**PROVIDED RECORDS**

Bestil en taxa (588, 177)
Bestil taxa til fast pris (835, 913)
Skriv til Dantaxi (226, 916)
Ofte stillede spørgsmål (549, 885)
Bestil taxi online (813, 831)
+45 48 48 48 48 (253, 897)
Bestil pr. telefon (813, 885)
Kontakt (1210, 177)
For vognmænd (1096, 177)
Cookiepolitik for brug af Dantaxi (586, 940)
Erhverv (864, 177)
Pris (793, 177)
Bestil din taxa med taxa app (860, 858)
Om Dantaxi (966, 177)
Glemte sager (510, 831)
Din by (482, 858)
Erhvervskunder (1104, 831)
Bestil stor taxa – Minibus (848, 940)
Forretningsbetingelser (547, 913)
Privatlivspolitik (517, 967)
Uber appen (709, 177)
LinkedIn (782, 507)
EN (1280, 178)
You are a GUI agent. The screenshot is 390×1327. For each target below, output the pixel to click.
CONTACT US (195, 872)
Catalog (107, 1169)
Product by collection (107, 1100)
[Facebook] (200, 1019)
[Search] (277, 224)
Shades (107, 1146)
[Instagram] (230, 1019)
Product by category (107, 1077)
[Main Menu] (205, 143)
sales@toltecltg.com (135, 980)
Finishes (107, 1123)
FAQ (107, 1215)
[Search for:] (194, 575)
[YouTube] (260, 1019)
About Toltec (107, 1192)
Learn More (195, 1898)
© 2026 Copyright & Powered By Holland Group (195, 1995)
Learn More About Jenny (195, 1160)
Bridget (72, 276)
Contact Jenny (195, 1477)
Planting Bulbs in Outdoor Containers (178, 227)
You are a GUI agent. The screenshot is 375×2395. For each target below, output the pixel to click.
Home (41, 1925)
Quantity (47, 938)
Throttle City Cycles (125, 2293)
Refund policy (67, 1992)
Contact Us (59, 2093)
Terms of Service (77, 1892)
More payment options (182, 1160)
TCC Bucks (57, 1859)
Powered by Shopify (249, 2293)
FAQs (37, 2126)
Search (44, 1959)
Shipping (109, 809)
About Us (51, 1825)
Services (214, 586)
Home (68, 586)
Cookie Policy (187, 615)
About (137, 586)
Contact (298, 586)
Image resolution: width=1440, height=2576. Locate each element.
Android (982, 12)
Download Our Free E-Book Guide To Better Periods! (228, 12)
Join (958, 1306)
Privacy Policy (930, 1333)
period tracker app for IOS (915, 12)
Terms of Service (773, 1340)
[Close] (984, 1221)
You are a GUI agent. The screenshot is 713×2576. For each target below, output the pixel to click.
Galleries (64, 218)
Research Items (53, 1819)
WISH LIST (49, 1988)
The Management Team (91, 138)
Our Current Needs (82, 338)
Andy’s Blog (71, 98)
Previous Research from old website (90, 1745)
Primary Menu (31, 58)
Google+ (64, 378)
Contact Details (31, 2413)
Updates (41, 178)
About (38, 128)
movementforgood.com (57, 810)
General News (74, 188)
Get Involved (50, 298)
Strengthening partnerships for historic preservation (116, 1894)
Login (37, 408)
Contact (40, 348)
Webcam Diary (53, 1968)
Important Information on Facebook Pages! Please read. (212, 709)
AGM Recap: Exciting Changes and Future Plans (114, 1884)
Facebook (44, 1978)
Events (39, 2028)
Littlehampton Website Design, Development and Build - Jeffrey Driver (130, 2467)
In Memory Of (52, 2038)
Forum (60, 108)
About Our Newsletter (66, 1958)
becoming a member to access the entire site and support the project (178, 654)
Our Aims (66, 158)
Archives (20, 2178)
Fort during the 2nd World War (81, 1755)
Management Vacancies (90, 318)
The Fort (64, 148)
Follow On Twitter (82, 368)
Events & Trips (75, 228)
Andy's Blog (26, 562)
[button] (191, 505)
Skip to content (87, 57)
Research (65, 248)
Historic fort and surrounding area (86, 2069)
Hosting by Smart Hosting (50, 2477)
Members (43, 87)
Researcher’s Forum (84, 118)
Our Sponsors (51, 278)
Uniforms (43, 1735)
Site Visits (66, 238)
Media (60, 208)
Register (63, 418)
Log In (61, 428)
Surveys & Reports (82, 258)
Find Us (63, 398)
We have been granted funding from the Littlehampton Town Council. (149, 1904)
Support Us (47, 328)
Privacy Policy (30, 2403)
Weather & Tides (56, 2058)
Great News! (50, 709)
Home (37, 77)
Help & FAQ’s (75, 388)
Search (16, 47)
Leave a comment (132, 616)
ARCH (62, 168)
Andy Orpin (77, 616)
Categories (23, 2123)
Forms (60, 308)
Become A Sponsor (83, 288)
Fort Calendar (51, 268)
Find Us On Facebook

**WHAT THE TASK ASKS**
Reproduce exactly the entries above, limited to the lines from the one with "Image resolution: width=1440, height=2576." through the one with "Media (60, 208)", both included.

**TASK RESPONSE**
Image resolution: width=1440, height=2576. Locate each element.
Android (982, 12)
Download Our Free E-Book Guide To Better Periods! (228, 12)
Join (958, 1306)
Privacy Policy (930, 1333)
period tracker app for IOS (915, 12)
Terms of Service (773, 1340)
[Close] (984, 1221)
You are a GUI agent. The screenshot is 713×2576. For each target below, output the pixel to click.
Galleries (64, 218)
Research Items (53, 1819)
WISH LIST (49, 1988)
The Management Team (91, 138)
Our Current Needs (82, 338)
Andy’s Blog (71, 98)
Previous Research from old website (90, 1745)
Primary Menu (31, 58)
Google+ (64, 378)
Contact Details (31, 2413)
Updates (41, 178)
About (38, 128)
movementforgood.com (57, 810)
General News (74, 188)
Get Involved (50, 298)
Strengthening partnerships for historic preservation (116, 1894)
Login (37, 408)
Contact (40, 348)
Webcam Diary (53, 1968)
Important Information on Facebook Pages! Please read. (212, 709)
AGM Recap: Exciting Changes and Future Plans (114, 1884)
Facebook (44, 1978)
Events (39, 2028)
Littlehampton Website Design, Development and Build - Jeffrey Driver (130, 2467)
In Memory Of (52, 2038)
Forum (60, 108)
About Our Newsletter (66, 1958)
becoming a member to access the entire site and support the project (178, 654)
Our Aims (66, 158)
Archives (20, 2178)
Fort during the 2nd World War (81, 1755)
Management Vacancies (90, 318)
The Fort (64, 148)
Follow On Twitter (82, 368)
Events & Trips (75, 228)
Andy's Blog (26, 562)
[button] (191, 505)
Skip to content (87, 57)
Research (65, 248)
Historic fort and surrounding area (86, 2069)
Hosting by Smart Hosting (50, 2477)
Members (43, 87)
Researcher’s Forum (84, 118)
Our Sponsors (51, 278)
Uniforms (43, 1735)
Site Visits (66, 238)
Media (60, 208)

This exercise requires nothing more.